BACAAN
□ □ □ □

MAKASSAR – Membicarakan MIWF tentu saja sangat erat kaitannya dan tidak bisa lepas dari peran mendiang Lily Yulianti Farid. Minggu (11/06/2023), teman-teman MIWF datang ke Museum I Lagaligo untuk mengenang karya-karya Lily dalam program “Literary Lily”.
Sahabat-sahabat terdekat Lily pun turut hadir dalam Literary Lily dan membacakan beberapa karya milik Lily yang mereka cintai, dalam hal ini Maria Pankratia dan Mariati Atkah yang hadir melalui zoom live, Shinta Febriany, Intan Paramaditha, Aan Mansyur, Riri Riza serta Dewi “Dee” Lestari yang telah membawa karya-karya favorit Lily untuk mereka bacakan.
Intan Paramadhita, yang juga menggagas PERIOD bersama Lily, kali ini bertindak sebagai moderator.
“Awal tahun ini saya dan Kak Lily sempat berinisiatif untuk membuat workshop menulis. Sayangnya, tidak sempat kami wujudkan dan saya mengusulkan agar dialihkan menjadi program pembacaan karya Kak Lily untuk mengenangnya,” jelas Intan.

□ □ □ □

INFORMASI YANG DIBERIKAN

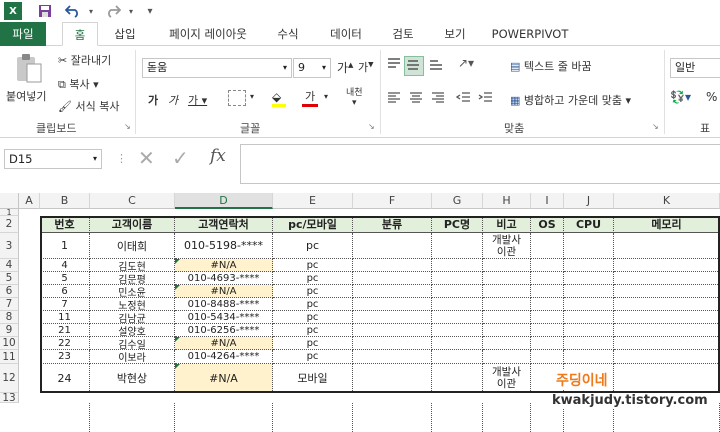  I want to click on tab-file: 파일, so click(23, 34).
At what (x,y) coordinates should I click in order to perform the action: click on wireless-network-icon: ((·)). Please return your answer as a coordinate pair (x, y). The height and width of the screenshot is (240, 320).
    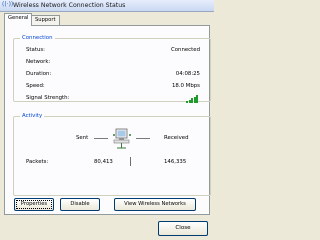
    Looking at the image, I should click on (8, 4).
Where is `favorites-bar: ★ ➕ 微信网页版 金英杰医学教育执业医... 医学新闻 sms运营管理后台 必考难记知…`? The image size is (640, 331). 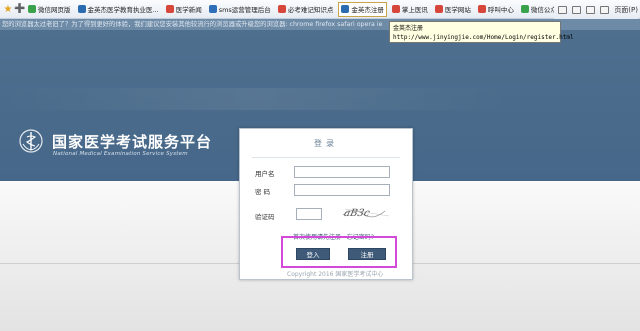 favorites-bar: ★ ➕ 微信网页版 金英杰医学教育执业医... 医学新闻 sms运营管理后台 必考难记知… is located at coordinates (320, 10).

□ □ □ □

DAFTAR TUGAS
a: Jawab pertanyaan berikut berdasarkan bacaan tentang acara Literary Lily:
(i) Di mana program "Literary Lily" diadakan?
(ii) Siapa saja sahabat Lily yang hadir melalui zoom live?
(iii) Apa peran Intan dalam program ini?
b: Jelaskan dalam satu sampai tiga kalimat mengapa acara Literary Lily berbentuk pembacaan karya Lily, sesuai penjelasan dalam bacaan.
c: Teruskan berita tentang acara Literary Lily di Museum I Lagaligo mulai dari bagian terakhirnya.

JAWABAN TIAP TUGAS
a:
(i) Di Museum I Lagaligo.
(ii) Maria Pankratia dan Mariati Atkah.
(iii) Moderator.

b: Pada awal tahun, Intan dan Lily berinisiatif membuat workshop menulis, tetapi rencana itu tidak sempat terwujud. Karena itu, Intan mengusulkan agar kegiatan tersebut dialihkan menjadi program pembacaan karya Lily untuk mengenangnya.

c:
Pembacaan pertama dimulai dengan cerpen Lily yang berjudul “Makkunrai” oleh Shinta Febriany. Sebelum membacakan, ia mengaku hampir tak kuasa untuk turut berpartisipasi dalam program ini, tidak yakin bahwa ia cukup kuat untuk membahas karya Lily.
Shinta membacakan Makkunrai, bercerita tentang seorang perempuan yang selama hidup dikuasai dan dibawah bayang-bayang sang kakek. Suatu hari, ia diusulkan untuk pergi oleh ayahnya agar tidak dikawinkan seperti kelima kakaknya, mengingat Makkunrai sangat ambisius mengenai pendidikannya.
Shinta mengungkapkan, Lily selalu menyelipkan kritikan terhadap realitas yang tak sepatutnya terjadi dalam berbagai karyanya. Ia mengkombinasikan pengalamannya sebagai wanita Bugis juga wanita yang berpikiran kosmopolitan.
“Kritiknya sungguh ringan, disertai kejenakaan, namun ada sesuatu yang menusuk seolah-olah bukan protes melainkan perlawanan,” jelas Shinta, saat membahas Makkunrai.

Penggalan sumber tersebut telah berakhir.